What the task asks:
Go over the listing below line by line, and return each one holding the string "Free".

Supplied material:
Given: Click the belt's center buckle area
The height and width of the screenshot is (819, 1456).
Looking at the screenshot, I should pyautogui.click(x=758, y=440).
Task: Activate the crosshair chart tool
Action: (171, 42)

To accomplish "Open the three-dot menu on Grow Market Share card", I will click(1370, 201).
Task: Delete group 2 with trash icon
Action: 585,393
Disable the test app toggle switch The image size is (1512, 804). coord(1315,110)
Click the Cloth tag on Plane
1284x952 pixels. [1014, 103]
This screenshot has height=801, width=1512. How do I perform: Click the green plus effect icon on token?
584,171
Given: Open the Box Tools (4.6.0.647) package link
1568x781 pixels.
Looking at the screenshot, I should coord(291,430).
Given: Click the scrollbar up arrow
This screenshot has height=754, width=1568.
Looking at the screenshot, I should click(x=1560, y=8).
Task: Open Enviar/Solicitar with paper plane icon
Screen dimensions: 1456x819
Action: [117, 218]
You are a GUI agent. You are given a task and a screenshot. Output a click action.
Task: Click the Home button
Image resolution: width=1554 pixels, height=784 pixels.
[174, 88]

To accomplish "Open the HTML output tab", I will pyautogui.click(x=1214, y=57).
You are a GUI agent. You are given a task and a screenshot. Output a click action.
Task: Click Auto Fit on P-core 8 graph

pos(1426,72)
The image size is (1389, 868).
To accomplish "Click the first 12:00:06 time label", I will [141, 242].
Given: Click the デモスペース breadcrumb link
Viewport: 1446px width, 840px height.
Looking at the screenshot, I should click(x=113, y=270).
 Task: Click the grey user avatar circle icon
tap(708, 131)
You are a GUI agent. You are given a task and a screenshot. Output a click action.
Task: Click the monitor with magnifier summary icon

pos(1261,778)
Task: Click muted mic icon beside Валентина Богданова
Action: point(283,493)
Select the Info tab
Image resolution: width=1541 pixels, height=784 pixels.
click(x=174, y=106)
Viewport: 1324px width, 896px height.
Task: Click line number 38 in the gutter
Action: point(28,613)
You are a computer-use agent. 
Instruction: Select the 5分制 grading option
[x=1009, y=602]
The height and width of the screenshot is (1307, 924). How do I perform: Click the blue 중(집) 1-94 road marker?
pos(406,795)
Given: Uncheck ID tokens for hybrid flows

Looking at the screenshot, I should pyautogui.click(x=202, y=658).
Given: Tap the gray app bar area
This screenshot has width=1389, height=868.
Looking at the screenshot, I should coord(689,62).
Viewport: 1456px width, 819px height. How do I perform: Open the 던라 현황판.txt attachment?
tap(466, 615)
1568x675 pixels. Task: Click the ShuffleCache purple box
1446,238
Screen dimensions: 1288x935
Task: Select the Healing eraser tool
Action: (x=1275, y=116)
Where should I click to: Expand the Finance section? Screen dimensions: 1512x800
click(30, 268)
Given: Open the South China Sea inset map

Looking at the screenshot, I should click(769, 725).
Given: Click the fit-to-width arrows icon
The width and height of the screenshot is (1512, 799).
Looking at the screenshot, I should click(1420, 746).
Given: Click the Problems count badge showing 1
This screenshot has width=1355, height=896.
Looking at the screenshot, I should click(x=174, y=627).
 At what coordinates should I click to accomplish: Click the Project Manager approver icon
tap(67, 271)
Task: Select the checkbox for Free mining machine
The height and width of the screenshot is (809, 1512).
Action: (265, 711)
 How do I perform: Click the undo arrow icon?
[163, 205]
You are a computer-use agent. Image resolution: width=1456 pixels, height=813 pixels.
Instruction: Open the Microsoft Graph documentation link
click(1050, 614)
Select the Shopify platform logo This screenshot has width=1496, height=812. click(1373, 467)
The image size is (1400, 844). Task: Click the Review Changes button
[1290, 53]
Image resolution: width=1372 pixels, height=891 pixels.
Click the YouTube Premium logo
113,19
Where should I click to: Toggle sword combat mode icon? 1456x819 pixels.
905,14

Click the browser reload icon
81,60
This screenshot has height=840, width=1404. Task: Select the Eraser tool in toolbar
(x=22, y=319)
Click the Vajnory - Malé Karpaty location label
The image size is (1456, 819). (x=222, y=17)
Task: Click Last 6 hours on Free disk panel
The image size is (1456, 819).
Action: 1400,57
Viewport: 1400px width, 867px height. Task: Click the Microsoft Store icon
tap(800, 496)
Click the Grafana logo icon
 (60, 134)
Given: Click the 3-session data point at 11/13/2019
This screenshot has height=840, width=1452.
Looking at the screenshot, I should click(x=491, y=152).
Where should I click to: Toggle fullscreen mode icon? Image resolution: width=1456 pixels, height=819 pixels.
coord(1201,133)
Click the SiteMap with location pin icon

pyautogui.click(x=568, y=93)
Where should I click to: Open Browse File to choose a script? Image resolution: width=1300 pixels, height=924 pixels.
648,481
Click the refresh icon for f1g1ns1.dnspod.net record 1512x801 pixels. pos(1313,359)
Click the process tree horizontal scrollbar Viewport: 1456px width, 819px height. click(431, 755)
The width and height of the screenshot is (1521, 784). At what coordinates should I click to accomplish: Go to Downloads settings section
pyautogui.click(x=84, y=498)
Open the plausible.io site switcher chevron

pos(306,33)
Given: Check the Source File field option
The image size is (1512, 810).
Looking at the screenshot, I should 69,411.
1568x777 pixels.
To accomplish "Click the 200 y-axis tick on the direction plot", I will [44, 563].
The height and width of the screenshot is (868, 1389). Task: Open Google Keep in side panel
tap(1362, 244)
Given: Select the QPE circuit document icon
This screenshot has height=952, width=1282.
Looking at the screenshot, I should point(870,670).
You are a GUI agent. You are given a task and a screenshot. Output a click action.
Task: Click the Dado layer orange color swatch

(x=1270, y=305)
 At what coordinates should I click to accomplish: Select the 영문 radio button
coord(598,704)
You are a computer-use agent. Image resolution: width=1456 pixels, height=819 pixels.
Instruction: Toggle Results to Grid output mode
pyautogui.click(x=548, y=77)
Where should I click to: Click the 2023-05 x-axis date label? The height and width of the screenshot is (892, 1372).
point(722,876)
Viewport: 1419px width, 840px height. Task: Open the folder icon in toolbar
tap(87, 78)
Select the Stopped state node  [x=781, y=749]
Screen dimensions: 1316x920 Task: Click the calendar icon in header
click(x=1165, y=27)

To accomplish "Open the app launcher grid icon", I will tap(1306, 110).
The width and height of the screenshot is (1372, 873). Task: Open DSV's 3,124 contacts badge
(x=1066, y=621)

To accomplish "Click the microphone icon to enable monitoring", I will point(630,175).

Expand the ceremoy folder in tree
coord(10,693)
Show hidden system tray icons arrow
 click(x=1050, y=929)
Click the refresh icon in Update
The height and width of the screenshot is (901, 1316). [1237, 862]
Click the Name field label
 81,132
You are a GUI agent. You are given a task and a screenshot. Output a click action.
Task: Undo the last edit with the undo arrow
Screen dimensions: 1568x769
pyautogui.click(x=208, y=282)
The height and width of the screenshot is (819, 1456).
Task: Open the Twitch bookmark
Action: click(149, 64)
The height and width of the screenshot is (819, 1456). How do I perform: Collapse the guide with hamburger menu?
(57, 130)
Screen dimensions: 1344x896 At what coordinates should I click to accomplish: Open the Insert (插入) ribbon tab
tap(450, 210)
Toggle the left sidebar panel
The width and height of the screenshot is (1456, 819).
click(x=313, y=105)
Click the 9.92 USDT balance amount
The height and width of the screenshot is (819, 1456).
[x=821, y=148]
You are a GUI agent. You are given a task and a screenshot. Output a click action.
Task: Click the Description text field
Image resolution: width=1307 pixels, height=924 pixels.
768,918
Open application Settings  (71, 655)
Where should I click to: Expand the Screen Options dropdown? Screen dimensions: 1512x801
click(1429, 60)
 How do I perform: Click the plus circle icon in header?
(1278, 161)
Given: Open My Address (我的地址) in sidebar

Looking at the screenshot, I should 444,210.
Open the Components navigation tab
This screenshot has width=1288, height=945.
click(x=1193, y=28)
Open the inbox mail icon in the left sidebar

Result:
Task: Select the checkbox for Free mining machine
Task: Click Last 6 hours on Free disk panel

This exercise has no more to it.